_PROBLEM DESCRIPTION_
From the entries below, print exactly the span beginning with the line holding "The width and" and ending with the line holding "The image size is (910, 616).", endpoints included, and skip any pictures.

Data excerpts:

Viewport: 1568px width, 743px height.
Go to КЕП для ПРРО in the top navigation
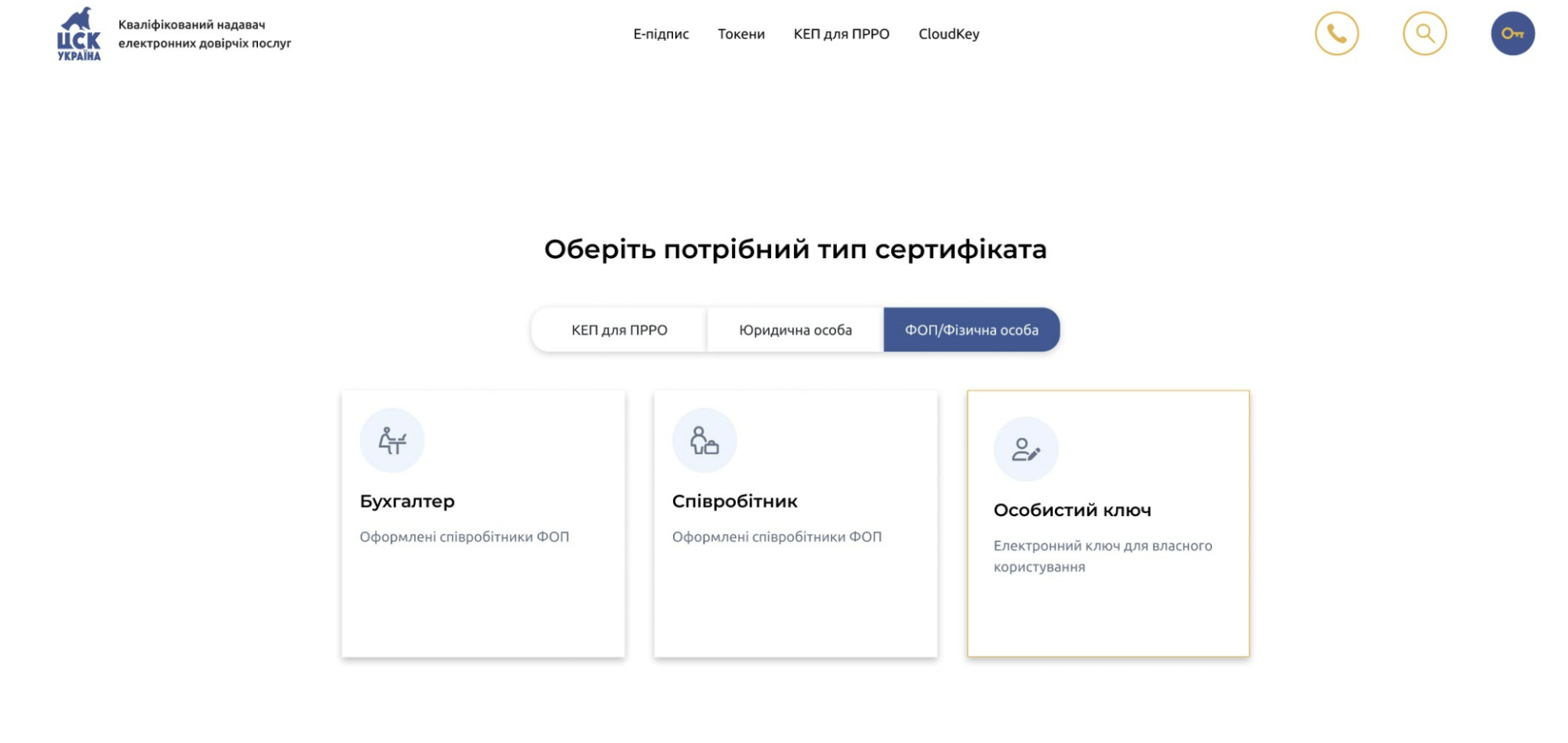[x=841, y=35]
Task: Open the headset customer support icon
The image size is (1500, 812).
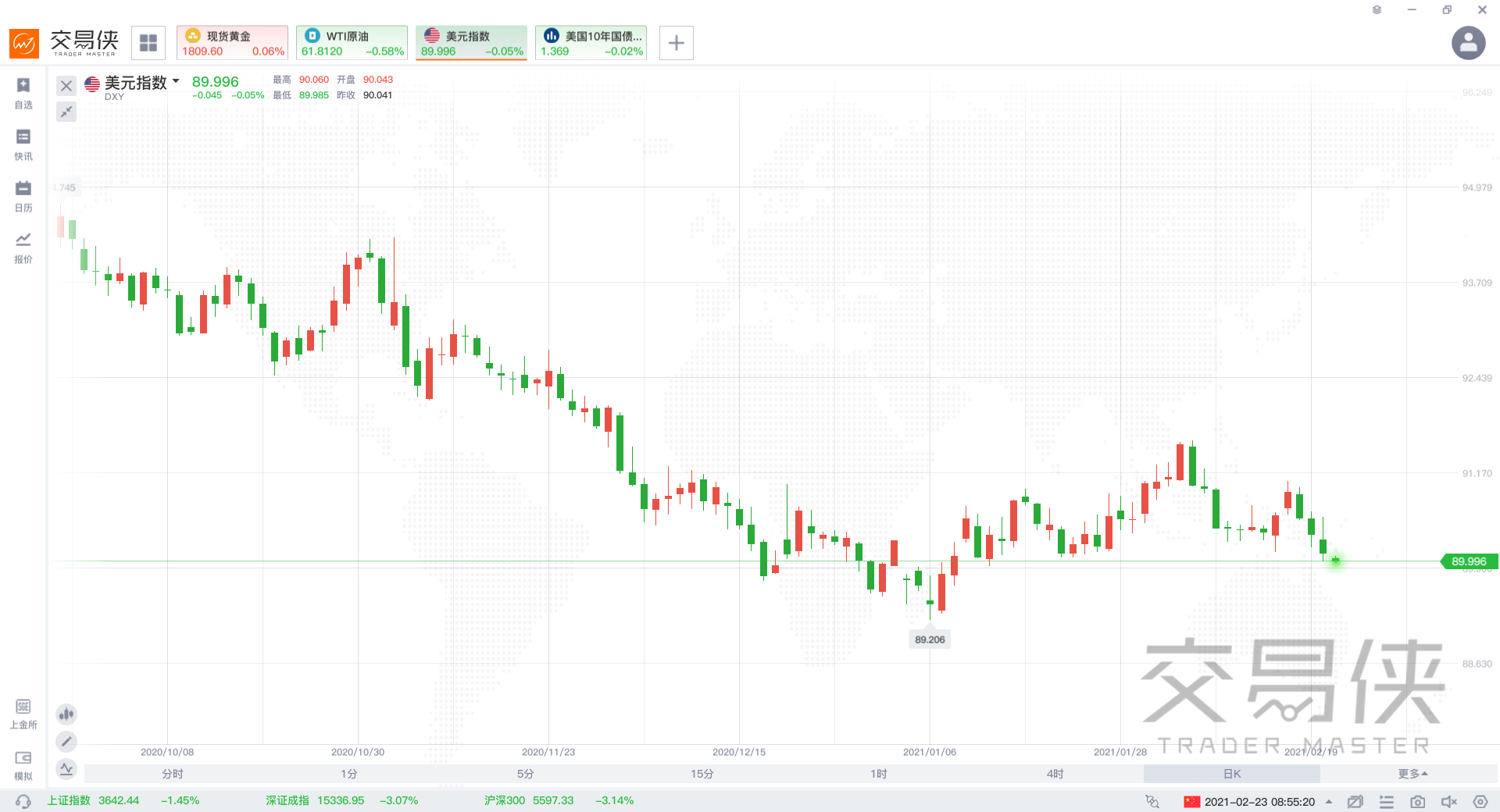Action: pyautogui.click(x=23, y=801)
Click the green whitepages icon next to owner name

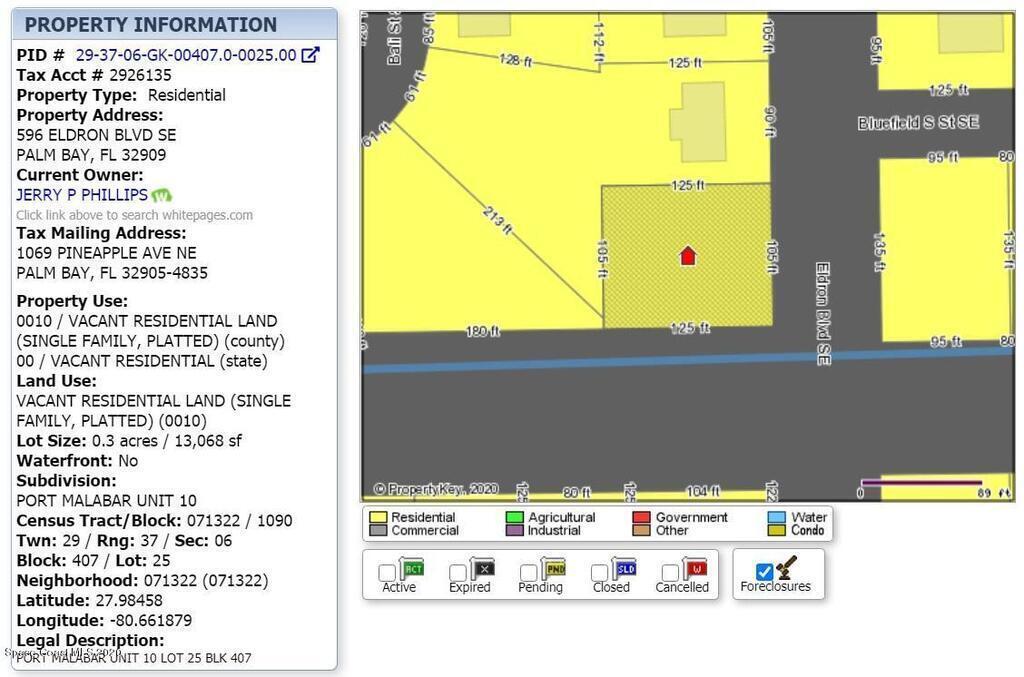pyautogui.click(x=161, y=195)
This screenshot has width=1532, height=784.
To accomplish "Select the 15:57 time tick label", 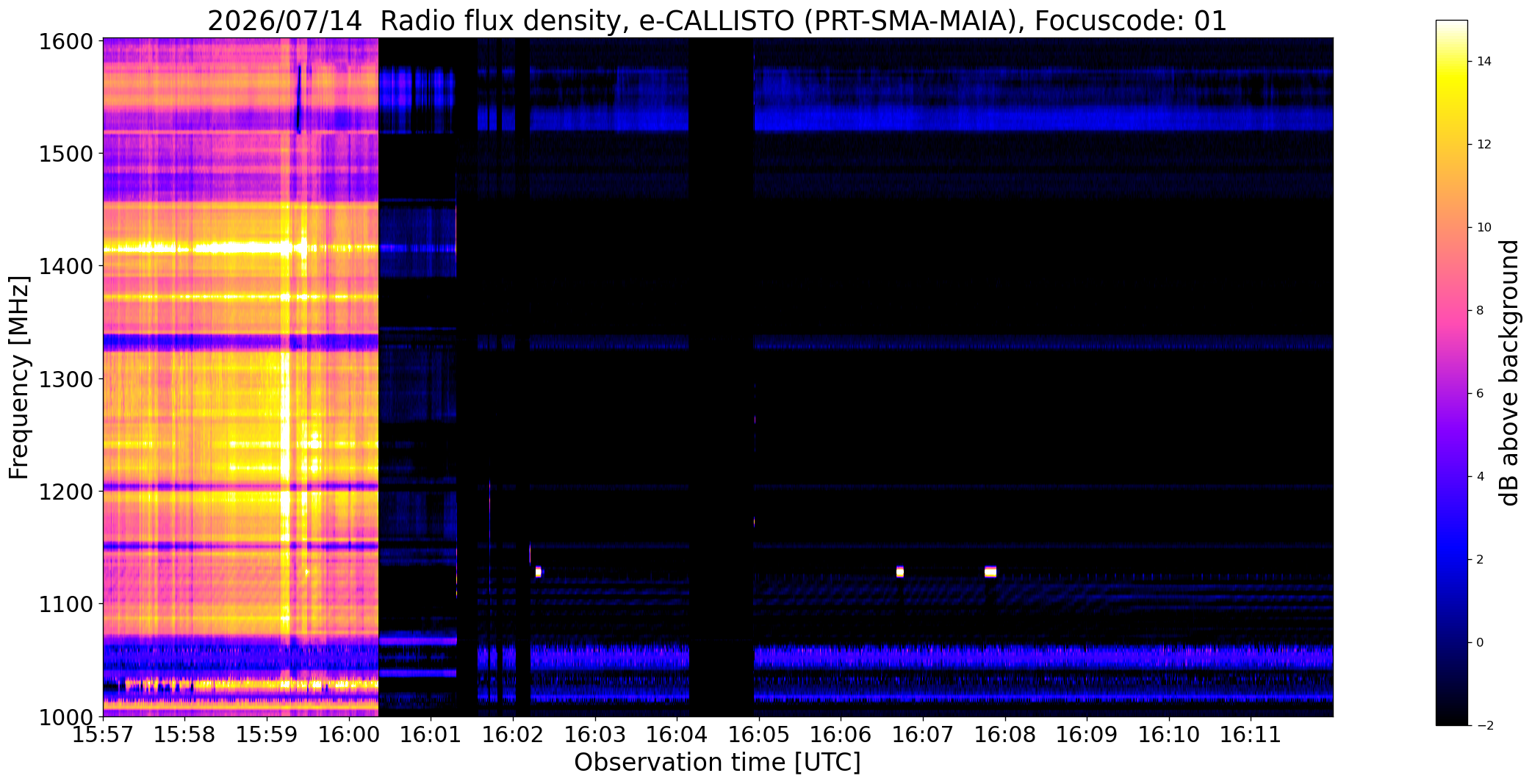I will point(104,735).
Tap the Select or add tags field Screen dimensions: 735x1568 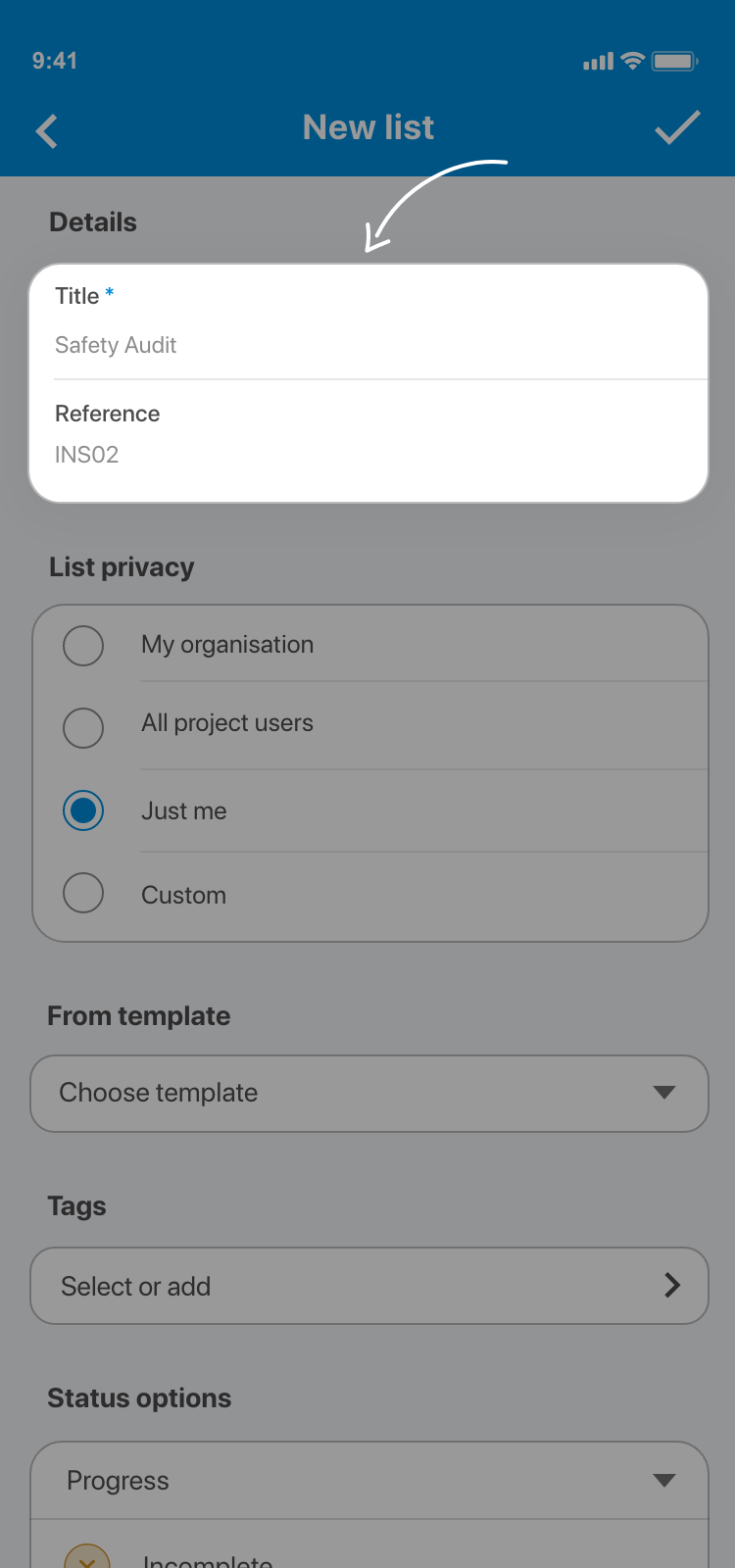point(333,1286)
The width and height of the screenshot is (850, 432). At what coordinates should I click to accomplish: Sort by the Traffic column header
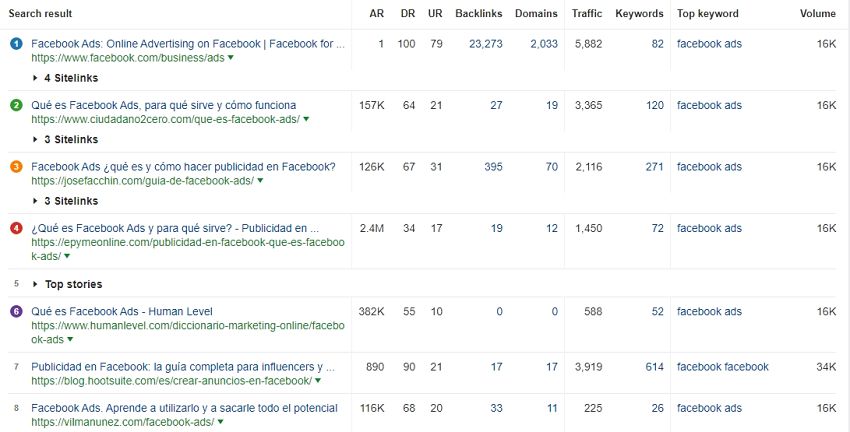point(587,14)
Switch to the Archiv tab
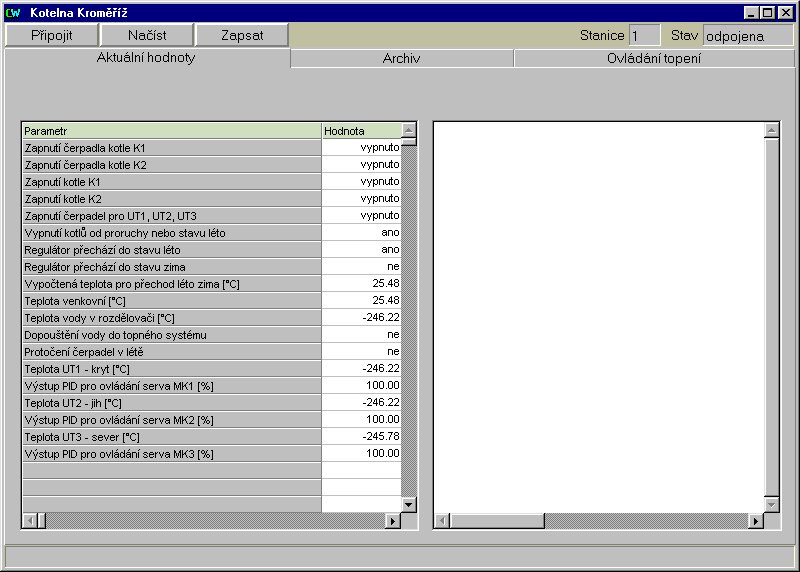The image size is (800, 572). [x=402, y=59]
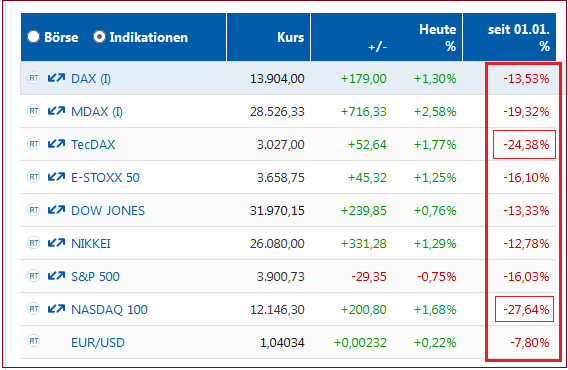Select the Indikationen radio button
The image size is (568, 370).
(x=99, y=37)
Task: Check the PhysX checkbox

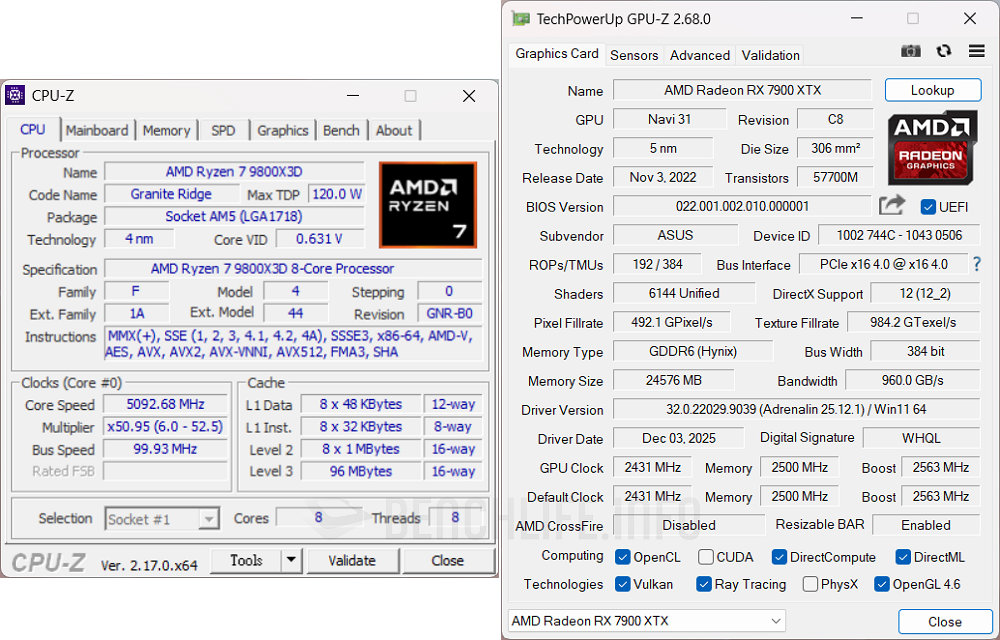Action: click(x=810, y=584)
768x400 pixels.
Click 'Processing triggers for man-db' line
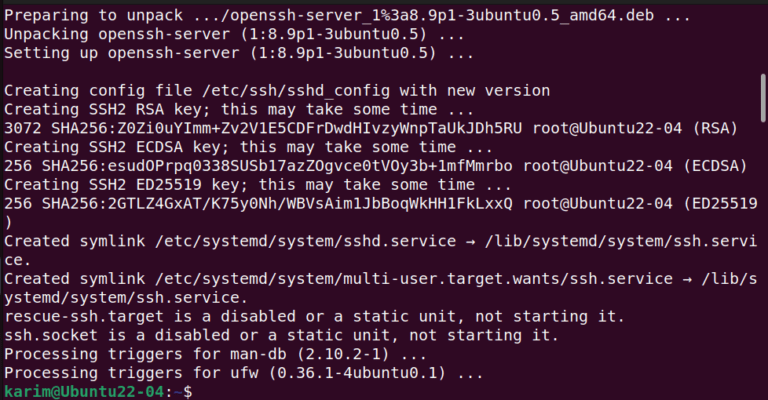(x=216, y=354)
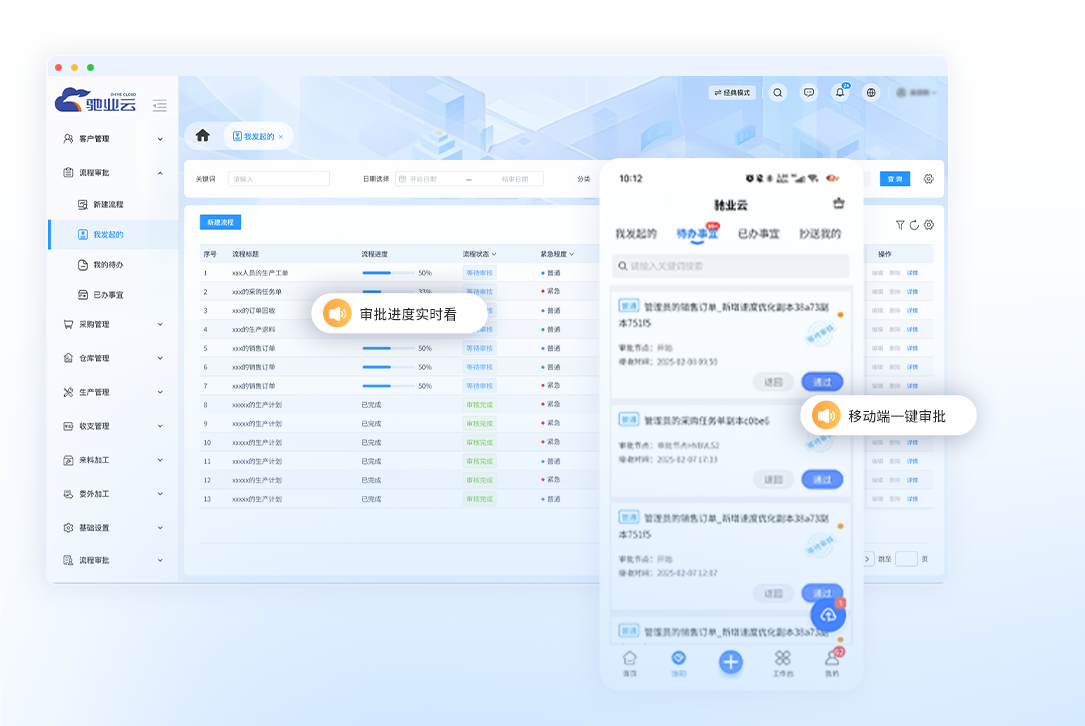Screen dimensions: 1085x726
Task: Refresh the table with the reload icon
Action: 914,225
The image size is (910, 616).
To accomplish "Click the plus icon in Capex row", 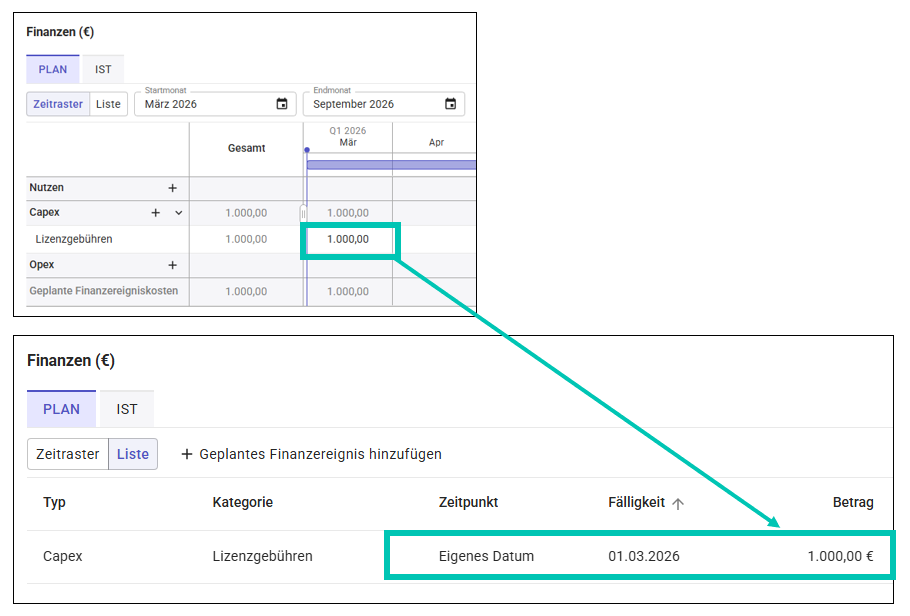I will click(155, 213).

_SOLUTION FOR THIS EXERCISE_
The width and height of the screenshot is (850, 432). At what coordinates should I click to accomplish: Sort by the Traffic column header
point(587,14)
Switch to the Archiv tab
The image size is (800, 572). [x=402, y=59]
Select the Indikationen radio button
The image size is (568, 370).
(x=99, y=37)
Task: Check the PhysX checkbox

Action: click(x=810, y=584)
768x400 pixels.
Click 'Processing triggers for man-db' line
(x=216, y=354)
Screen dimensions: 1085x726
Task: Refresh the table with the reload icon
Action: 914,225
The image size is (910, 616).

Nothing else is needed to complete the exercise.